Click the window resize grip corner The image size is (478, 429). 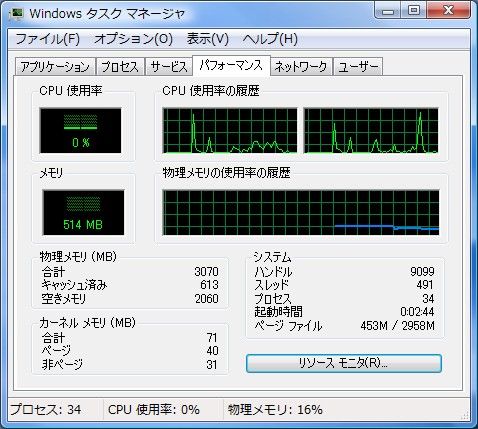(x=465, y=415)
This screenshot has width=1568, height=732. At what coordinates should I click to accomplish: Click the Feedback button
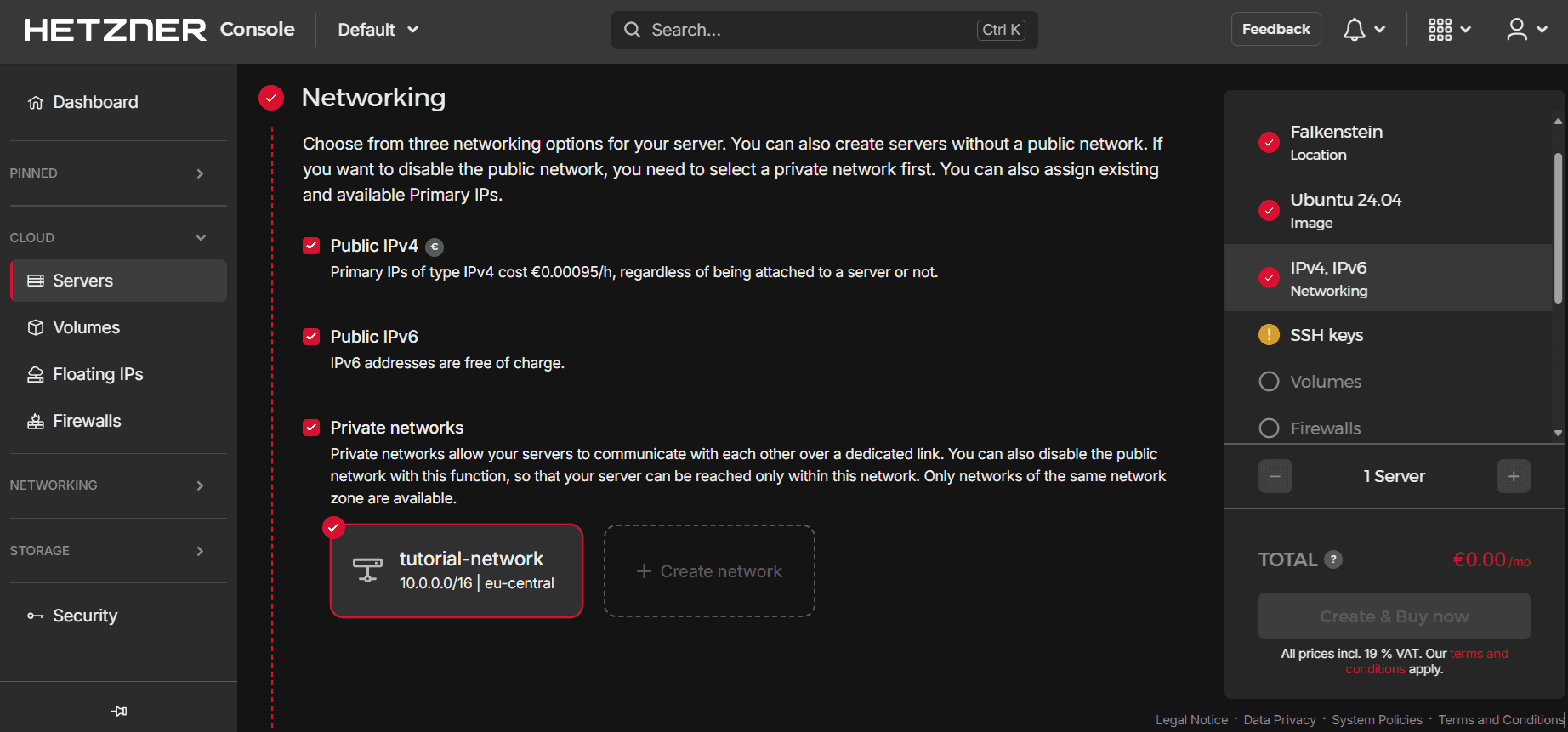[x=1275, y=29]
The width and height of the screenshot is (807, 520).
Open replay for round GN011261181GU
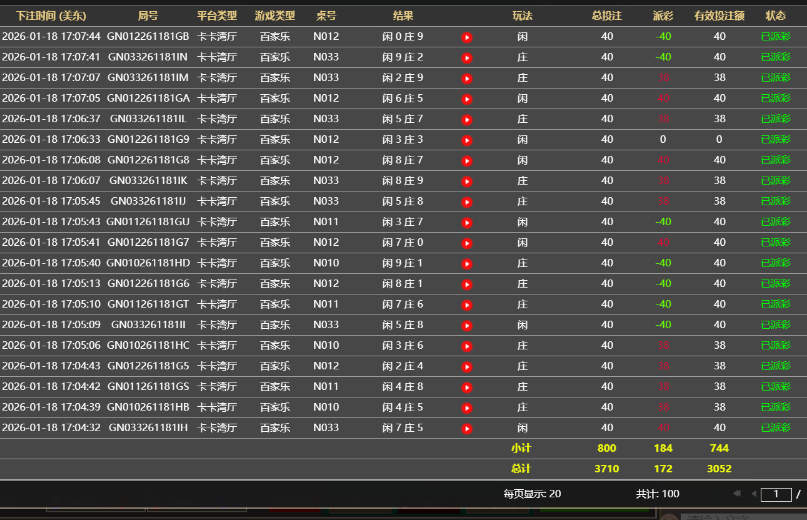[x=467, y=222]
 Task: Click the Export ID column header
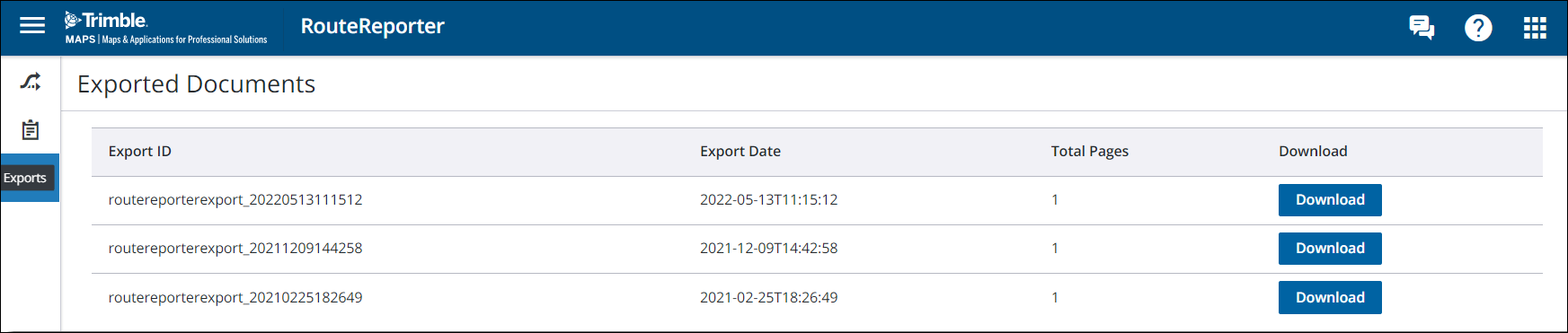coord(140,151)
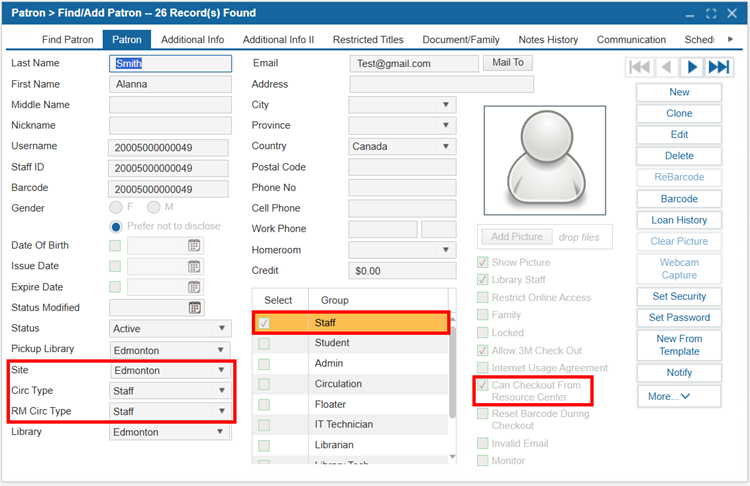Click the Mail To button
The image size is (750, 486).
[x=508, y=63]
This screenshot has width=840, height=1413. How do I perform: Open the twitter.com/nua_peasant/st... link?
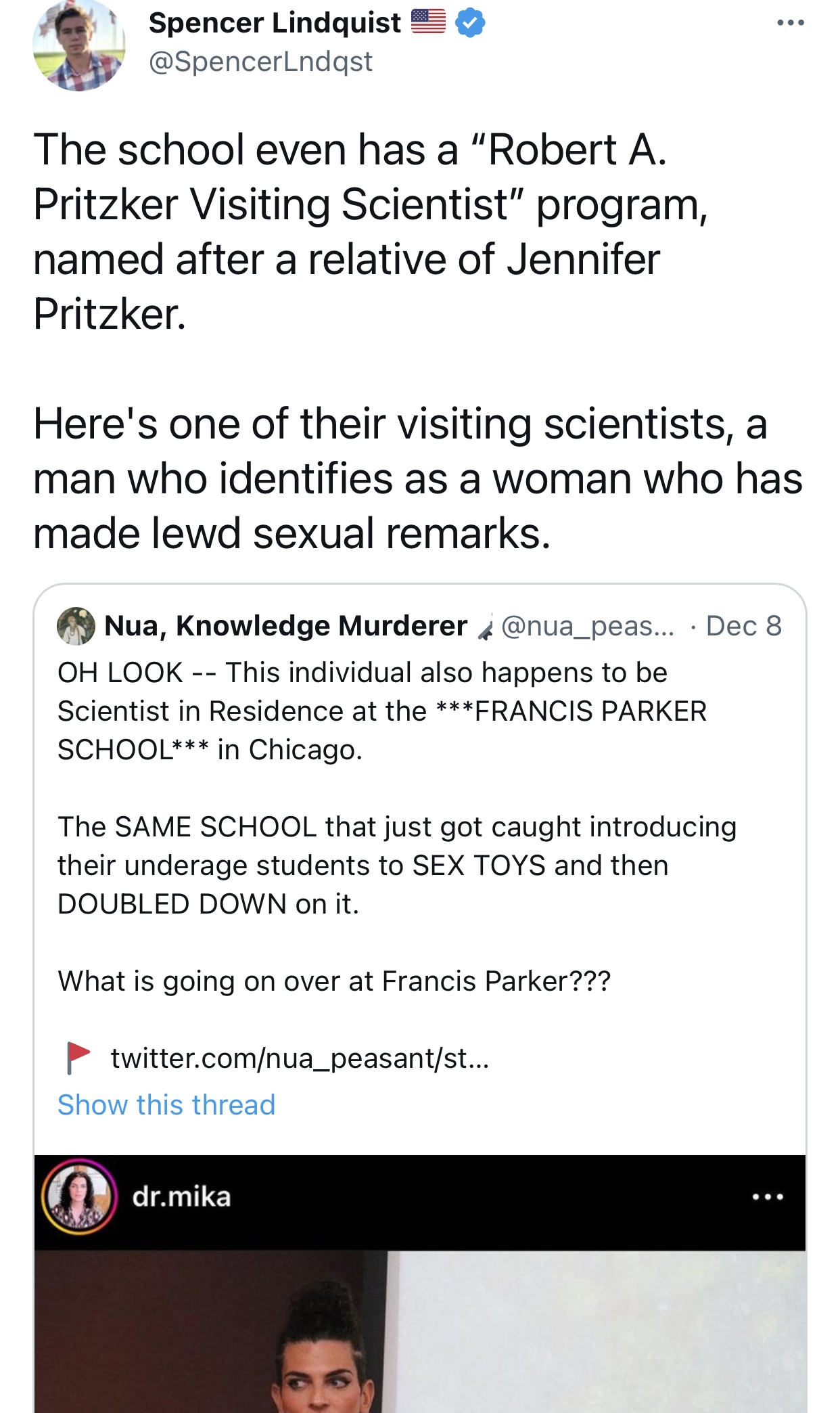[x=300, y=1058]
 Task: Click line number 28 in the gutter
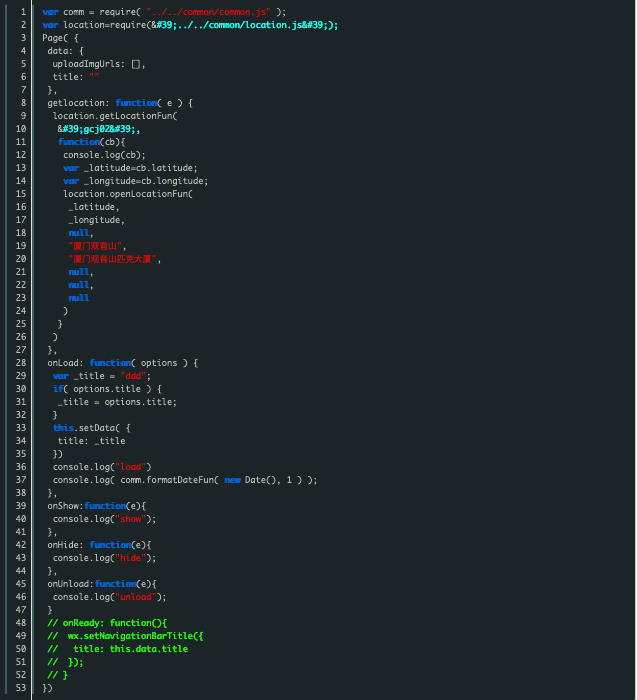click(x=20, y=362)

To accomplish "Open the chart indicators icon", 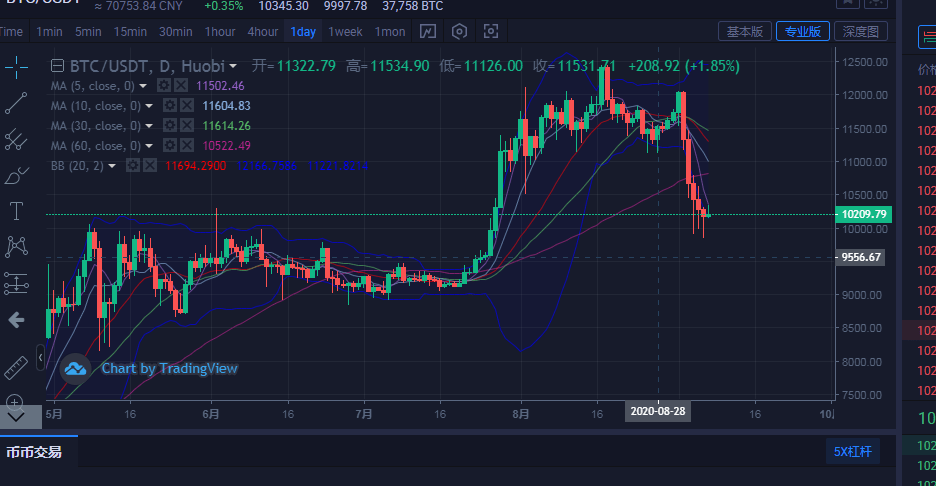I will click(x=428, y=31).
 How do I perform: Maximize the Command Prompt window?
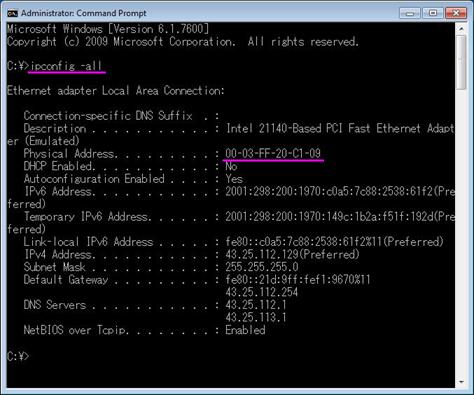[x=432, y=13]
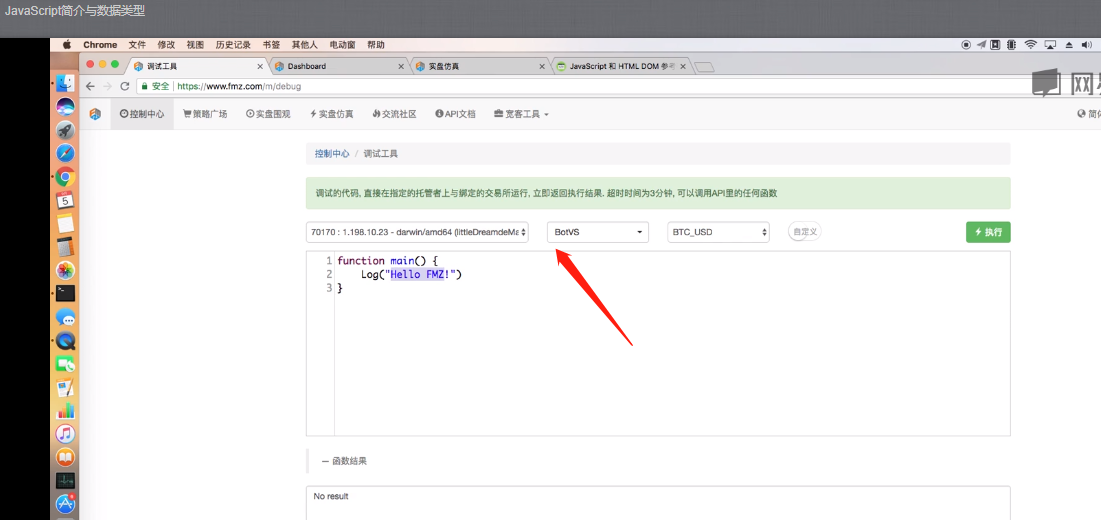Open the BTC_USD trading pair dropdown
This screenshot has height=520, width=1101.
point(718,232)
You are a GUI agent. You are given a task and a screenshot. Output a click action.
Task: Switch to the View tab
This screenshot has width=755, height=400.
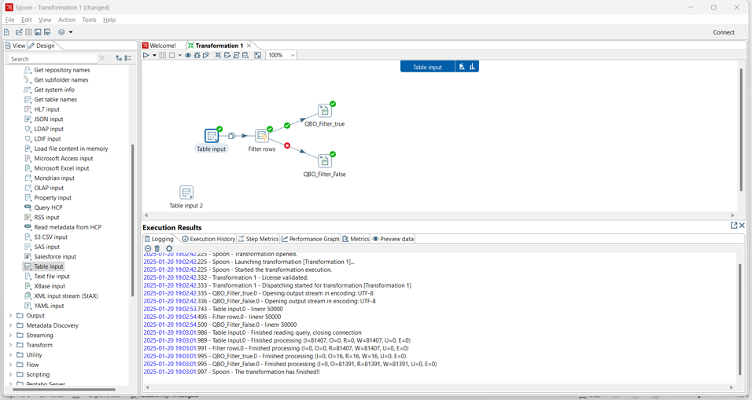click(15, 46)
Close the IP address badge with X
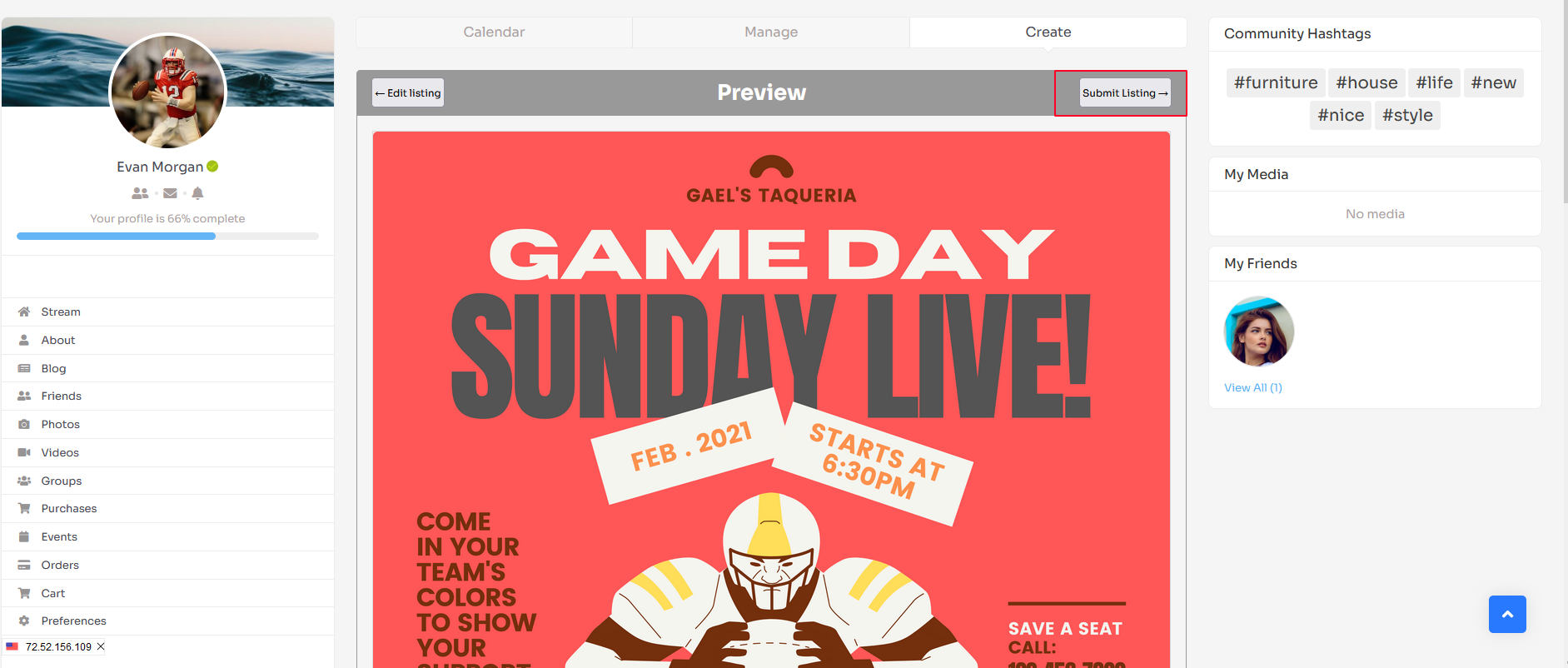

### ASSIGNMENT
From the line containing "How do I perform: Maximize" down to the last line of the entries above, retype each line exactly as it stands, but skip the pictures.

### TASK RESULT
 How do I perform: Maximize the Command Prompt window?
[x=432, y=13]
Open the BTC_USD trading pair dropdown
This screenshot has height=520, width=1101.
point(718,232)
You are a GUI agent. You are given a task and a screenshot. Output a click action.
Task: Switch to the View tab
This screenshot has width=755, height=400.
click(15, 46)
Close the IP address badge with X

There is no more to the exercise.